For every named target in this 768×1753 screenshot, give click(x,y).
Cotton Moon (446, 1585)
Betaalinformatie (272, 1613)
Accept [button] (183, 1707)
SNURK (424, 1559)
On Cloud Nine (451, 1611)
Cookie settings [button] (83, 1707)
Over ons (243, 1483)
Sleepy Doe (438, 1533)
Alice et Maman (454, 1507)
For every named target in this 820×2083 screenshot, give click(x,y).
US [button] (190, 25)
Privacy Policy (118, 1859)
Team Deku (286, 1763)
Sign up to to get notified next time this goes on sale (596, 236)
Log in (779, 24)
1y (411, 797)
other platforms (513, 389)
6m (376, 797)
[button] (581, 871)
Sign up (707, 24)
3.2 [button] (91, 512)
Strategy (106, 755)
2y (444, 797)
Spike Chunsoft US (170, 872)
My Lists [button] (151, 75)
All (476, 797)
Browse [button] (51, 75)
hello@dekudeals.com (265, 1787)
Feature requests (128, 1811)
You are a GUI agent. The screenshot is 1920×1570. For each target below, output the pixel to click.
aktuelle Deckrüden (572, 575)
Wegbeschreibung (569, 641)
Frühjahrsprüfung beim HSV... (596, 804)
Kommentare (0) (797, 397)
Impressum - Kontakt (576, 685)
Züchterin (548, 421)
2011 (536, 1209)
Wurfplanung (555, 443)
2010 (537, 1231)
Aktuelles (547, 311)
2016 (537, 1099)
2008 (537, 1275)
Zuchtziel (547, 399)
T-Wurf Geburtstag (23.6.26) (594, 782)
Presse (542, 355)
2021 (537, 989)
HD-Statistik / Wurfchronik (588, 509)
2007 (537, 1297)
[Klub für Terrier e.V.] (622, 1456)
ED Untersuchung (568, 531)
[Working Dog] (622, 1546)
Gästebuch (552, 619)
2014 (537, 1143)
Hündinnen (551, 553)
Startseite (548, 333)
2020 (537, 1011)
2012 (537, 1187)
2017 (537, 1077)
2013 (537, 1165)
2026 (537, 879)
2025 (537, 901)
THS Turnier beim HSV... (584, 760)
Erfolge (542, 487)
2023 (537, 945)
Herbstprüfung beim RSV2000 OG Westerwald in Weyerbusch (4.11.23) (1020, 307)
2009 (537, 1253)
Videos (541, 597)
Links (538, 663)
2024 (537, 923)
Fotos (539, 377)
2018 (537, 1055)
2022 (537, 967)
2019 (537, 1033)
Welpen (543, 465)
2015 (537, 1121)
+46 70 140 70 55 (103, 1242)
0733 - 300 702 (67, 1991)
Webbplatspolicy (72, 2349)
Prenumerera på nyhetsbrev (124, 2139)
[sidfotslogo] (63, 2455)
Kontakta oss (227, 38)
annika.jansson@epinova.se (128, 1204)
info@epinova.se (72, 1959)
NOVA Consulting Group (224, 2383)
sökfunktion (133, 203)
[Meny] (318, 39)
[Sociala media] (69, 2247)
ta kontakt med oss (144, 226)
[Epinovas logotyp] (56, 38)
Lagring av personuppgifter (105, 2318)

○ ○ ○ ○ ○ ○ ○

- **Exercise directions**
From the records above, repeat exactly the lines from the one with "aktuelle Deckrüden (572, 575)" through the one with "Erfolge (542, 487)", both included.

- **Result of this task**
aktuelle Deckrüden (572, 575)
Wegbeschreibung (569, 641)
Frühjahrsprüfung beim HSV... (596, 804)
Kommentare (0) (797, 397)
Impressum - Kontakt (576, 685)
Züchterin (548, 421)
2011 (536, 1209)
Wurfplanung (555, 443)
2010 (537, 1231)
Aktuelles (547, 311)
2016 (537, 1099)
2008 (537, 1275)
Zuchtziel (547, 399)
T-Wurf Geburtstag (23.6.26) (594, 782)
Presse (542, 355)
2021 (537, 989)
HD-Statistik / Wurfchronik (588, 509)
2007 (537, 1297)
[Klub für Terrier e.V.] (622, 1456)
ED Untersuchung (568, 531)
[Working Dog] (622, 1546)
Gästebuch (552, 619)
2014 (537, 1143)
Hündinnen (551, 553)
Startseite (548, 333)
2020 (537, 1011)
2012 (537, 1187)
2017 (537, 1077)
2013 (537, 1165)
2026 (537, 879)
2025 (537, 901)
THS Turnier beim HSV... (584, 760)
Erfolge (542, 487)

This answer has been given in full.